Go through the records below and restate each one word for word.

RECORDS SHOWN:
----

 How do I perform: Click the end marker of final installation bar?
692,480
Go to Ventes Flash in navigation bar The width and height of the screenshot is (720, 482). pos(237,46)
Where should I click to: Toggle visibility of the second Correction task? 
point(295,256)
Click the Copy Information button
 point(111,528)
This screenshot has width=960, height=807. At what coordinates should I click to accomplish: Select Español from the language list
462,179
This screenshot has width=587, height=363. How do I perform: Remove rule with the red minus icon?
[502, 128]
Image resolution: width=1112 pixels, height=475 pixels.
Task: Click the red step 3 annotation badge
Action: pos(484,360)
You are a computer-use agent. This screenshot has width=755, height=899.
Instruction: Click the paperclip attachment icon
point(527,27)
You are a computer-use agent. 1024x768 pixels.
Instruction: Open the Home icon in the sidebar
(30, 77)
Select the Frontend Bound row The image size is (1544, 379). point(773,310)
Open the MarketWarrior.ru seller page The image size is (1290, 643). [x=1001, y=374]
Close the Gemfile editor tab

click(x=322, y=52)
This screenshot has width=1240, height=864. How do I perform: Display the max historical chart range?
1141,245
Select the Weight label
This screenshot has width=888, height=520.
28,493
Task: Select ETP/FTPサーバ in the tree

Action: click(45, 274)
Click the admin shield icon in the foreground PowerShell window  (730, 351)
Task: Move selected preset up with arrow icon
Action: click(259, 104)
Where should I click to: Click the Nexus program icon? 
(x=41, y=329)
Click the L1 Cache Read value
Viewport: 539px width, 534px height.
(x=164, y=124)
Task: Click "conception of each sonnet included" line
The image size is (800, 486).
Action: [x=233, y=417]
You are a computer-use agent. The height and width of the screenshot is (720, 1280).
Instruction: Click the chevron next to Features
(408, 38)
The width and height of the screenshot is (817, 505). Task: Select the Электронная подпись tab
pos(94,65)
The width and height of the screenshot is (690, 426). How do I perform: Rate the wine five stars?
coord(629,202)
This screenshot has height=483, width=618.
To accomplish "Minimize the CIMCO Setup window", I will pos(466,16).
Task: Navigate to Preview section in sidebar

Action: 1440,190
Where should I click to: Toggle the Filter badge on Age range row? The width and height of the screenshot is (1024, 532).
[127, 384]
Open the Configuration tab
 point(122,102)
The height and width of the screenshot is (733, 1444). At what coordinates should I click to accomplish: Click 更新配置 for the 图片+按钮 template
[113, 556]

----

TASK RESPONSE:
 How do I perform: Click the end marker of final installation bar?
692,480
Go to Ventes Flash in navigation bar The width and height of the screenshot is (720, 482). pos(237,46)
Where should I click to: Toggle visibility of the second Correction task? 
point(295,256)
Click the Copy Information button
 point(111,528)
This screenshot has width=960, height=807. At what coordinates should I click to accomplish: Select Español from the language list
462,179
This screenshot has width=587, height=363. How do I perform: Remove rule with the red minus icon?
[502, 128]
Image resolution: width=1112 pixels, height=475 pixels.
Task: Click the red step 3 annotation badge
Action: pos(484,360)
You are a computer-use agent. This screenshot has width=755, height=899.
Instruction: Click the paperclip attachment icon
point(527,27)
You are a computer-use agent. 1024x768 pixels.
Instruction: Open the Home icon in the sidebar
(30, 77)
Select the Frontend Bound row The image size is (1544, 379). point(773,310)
Open the MarketWarrior.ru seller page The image size is (1290, 643). [x=1001, y=374]
Close the Gemfile editor tab

click(x=322, y=52)
This screenshot has width=1240, height=864. How do I perform: Display the max historical chart range?
1141,245
Select the Weight label
This screenshot has width=888, height=520.
28,493
Task: Select ETP/FTPサーバ in the tree

Action: click(45, 274)
Click the admin shield icon in the foreground PowerShell window  (730, 351)
Task: Move selected preset up with arrow icon
Action: click(259, 104)
Where should I click to: Click the Nexus program icon? 
(x=41, y=329)
Click the L1 Cache Read value
Viewport: 539px width, 534px height.
(x=164, y=124)
Task: Click "conception of each sonnet included" line
The image size is (800, 486).
Action: [x=233, y=417]
You are a computer-use agent. The height and width of the screenshot is (720, 1280).
Instruction: Click the chevron next to Features
(408, 38)
The width and height of the screenshot is (817, 505). Task: Select the Электронная подпись tab
pos(94,65)
The width and height of the screenshot is (690, 426). How do I perform: Rate the wine five stars?
coord(629,202)
This screenshot has height=483, width=618.
To accomplish "Minimize the CIMCO Setup window", I will pos(466,16).
Task: Navigate to Preview section in sidebar

Action: 1440,190
Where should I click to: Toggle the Filter badge on Age range row? The width and height of the screenshot is (1024, 532).
[127, 384]
Open the Configuration tab
 point(122,102)
The height and width of the screenshot is (733, 1444). At what coordinates should I click to accomplish: Click 更新配置 for the 图片+按钮 template
[113, 556]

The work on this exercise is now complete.